___ Supplied text ___

This section validates that all files in blob storage have been processed and recorded in the Delta table. It compares files from the current month (start of month to yesterday) to ensure no files were missed during pipeline execution.

In [0]:
from datetime import datetime, timezone
from dateutil.relativedelta import relativedelta
from pyspark.sql.functions import col, lit, to_timestamp

def reconcile_file_processing(batch_cd, start_date=None, end_date=None, show_details=True):
    """
    Reconcile blob storage files with Delta table processed files.
    
    Parameters:
        batch_cd: 'CG' or 'SCD'
        start_date: Start date for comparison (default: start of current month)
        end_date: End date for comparison (default: yesterday 23:59:59)
        show_details: Display missing files or just summary
    
    Returns:
        Dict with reconciliation results
    """
    pipeline.log_message(f"FILE RECONCILIATION REPORT: {batch_cd}")
    
    # Calculate default date range
    if not start_date:
        # Start of current month
        now = datetime.now(timezone.utc)
        start_date = now.replace(day=1, hour=0, minute=0, second=0, microsecond=0)
    else:
        start_date = datetime.strptime(start_date, "%Y-%m-%d").replace(tzinfo=timezone.utc)
    
    if not end_date:
        # Yesterday end of day
        now = datetime.now(timezone.utc)
        end_date = (now - relativedelta(days=1)).replace(hour=23, minute=59, second=59, microsecond=999999)
        
    else:
        end_date = datetime.strptime(end_date, "%Y-%m-%d").replace(hour=23, minute=59, second=59, tzinfo=timezone.utc)
    
    pipeline.log_message(f"Date Range: {start_date.strftime('%Y-%m-%d')} to {end_date.strftime('%Y-%m-%d')}")

___

▶ _What you will do_
1: From the file reconciliation section, return the text between "end_date: End date" and "minute=0, second=0, microsecond=0)", inclusive, copied without any changes.
2: Answer these questions using the file reconciliation section:
(a) Which two values can batch_cd take?
(b) If no start date is given, what start date is used?
(c) If no end date is given, what day and time is used?
3: According to the file reconciliation section, why are this month's blob storage files compared with the Delta table?

___ Data lines ___

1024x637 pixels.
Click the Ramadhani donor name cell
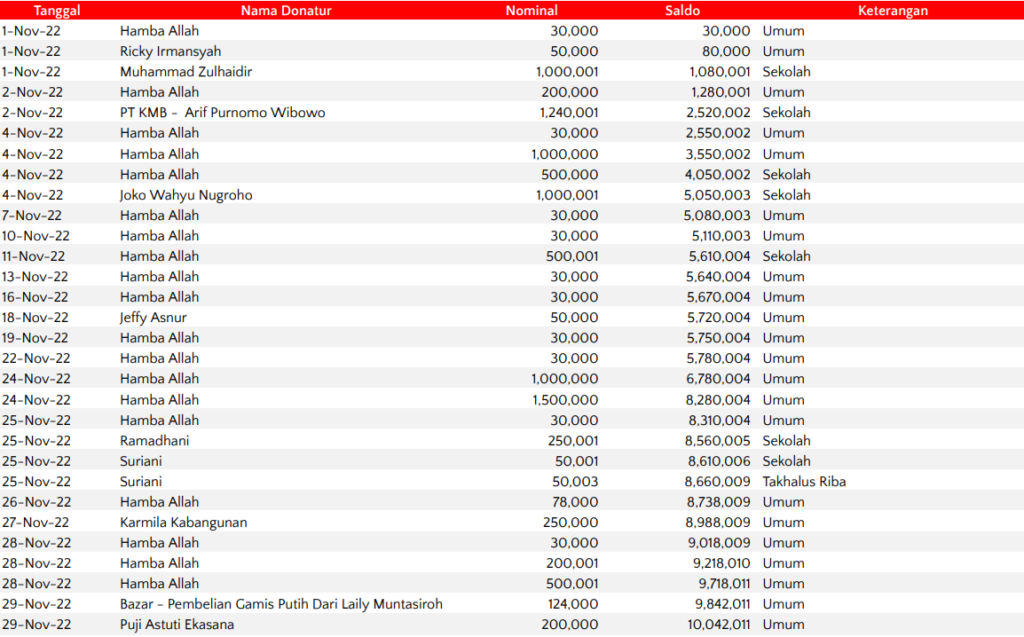[154, 441]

___

▶ _The replies_
1:
end_date: End date for comparison (default: yesterday 23:59:59)
        show_details: Display missing files or just summary
    
    Returns:
        Dict with reconciliation results
    """
    pipeline.log_message(f"FILE RECONCILIATION REPORT: {batch_cd}")
    
    # Calculate default date range
    if not start_date:
        # Start of current month
        now = datetime.now(timezone.utc)
        start_date = now.replace(day=1, hour=0, minute=0, second=0, microsecond=0)

2:
(a) 'CG' or 'SCD'.
(b) The start of the current month.
(c) Yesterday at 23:59:59.

3: The comparison makes sure that no files were missed while the pipeline ran. It confirms that every file in blob storage was processed and recorded in the Delta table.